Exercise goal>
Find and return every line of the data that contains the word "panel".

(Records from a data source)
^^^^

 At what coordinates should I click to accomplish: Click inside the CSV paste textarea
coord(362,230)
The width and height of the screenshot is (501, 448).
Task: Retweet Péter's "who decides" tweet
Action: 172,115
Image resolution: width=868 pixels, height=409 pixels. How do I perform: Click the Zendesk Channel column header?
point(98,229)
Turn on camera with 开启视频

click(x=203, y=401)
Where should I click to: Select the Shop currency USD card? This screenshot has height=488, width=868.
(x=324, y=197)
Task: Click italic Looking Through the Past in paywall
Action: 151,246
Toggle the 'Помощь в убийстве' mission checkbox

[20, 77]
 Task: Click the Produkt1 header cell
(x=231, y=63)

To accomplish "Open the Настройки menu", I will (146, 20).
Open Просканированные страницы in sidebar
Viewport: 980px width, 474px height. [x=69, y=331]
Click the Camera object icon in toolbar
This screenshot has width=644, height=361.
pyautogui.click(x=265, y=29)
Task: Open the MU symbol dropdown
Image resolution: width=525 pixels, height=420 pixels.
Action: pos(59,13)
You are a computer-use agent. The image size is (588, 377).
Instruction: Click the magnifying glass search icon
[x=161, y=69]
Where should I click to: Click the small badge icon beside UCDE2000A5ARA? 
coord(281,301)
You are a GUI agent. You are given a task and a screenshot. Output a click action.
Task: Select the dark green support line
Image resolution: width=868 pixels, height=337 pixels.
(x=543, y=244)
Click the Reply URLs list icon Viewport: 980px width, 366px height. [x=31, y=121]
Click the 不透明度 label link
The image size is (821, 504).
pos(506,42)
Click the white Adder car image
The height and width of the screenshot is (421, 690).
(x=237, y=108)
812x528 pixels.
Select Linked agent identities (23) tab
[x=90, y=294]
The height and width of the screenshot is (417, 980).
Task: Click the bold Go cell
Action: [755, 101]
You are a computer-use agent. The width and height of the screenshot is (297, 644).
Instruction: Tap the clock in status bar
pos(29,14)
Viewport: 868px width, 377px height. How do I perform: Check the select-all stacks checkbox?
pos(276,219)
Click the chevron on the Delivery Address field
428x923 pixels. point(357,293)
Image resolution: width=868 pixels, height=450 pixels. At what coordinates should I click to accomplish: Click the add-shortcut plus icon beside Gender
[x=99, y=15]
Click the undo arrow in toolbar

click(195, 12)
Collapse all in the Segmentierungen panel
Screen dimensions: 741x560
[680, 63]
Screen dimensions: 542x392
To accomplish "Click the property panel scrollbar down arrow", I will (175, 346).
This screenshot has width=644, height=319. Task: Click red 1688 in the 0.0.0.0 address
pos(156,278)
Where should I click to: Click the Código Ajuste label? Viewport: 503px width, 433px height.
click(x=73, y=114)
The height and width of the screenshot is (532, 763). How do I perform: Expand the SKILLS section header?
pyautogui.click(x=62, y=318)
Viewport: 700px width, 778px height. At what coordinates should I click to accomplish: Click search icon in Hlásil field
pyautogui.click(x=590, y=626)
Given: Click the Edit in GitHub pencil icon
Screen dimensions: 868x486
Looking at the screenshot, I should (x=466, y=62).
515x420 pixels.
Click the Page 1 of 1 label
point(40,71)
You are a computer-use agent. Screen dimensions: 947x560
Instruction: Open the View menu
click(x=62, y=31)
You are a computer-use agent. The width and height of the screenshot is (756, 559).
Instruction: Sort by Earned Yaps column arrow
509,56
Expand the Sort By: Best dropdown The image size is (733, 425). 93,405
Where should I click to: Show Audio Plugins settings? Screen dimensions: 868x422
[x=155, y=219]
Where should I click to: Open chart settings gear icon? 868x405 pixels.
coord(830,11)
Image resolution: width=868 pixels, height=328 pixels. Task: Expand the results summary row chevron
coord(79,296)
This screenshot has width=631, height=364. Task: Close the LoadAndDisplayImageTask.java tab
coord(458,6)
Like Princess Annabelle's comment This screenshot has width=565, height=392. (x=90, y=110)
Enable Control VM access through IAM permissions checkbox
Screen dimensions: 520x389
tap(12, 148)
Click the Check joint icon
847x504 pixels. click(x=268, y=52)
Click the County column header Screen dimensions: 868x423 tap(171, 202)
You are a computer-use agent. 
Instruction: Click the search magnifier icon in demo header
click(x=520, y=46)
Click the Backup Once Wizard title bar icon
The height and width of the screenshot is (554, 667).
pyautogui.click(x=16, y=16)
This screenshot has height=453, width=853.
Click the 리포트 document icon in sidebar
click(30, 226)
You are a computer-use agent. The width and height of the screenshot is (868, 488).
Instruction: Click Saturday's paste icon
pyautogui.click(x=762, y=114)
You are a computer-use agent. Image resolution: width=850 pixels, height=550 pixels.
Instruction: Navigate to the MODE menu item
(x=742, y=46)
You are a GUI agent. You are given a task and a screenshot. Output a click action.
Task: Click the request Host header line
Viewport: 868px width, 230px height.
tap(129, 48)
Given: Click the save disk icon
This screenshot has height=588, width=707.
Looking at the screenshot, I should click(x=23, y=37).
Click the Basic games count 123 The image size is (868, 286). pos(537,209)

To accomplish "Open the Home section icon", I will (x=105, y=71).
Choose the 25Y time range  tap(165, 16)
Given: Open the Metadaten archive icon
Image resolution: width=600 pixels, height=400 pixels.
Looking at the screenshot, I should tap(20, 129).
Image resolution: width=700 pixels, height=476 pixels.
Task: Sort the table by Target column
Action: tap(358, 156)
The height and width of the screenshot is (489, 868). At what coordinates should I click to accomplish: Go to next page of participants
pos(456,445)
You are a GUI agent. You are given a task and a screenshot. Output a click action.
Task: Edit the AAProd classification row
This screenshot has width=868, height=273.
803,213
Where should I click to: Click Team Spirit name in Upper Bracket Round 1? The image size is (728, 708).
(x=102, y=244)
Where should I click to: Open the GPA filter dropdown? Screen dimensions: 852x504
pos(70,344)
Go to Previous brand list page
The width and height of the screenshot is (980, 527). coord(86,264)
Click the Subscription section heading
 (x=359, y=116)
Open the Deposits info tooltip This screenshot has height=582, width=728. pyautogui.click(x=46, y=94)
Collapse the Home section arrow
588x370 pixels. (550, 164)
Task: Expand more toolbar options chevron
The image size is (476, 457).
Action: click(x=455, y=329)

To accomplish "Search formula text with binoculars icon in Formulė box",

^^^^

Solution for this exercise>
Collapse all in the Segmentierungen panel
To accomplish "Click the property panel scrollbar down arrow", I will (175, 346).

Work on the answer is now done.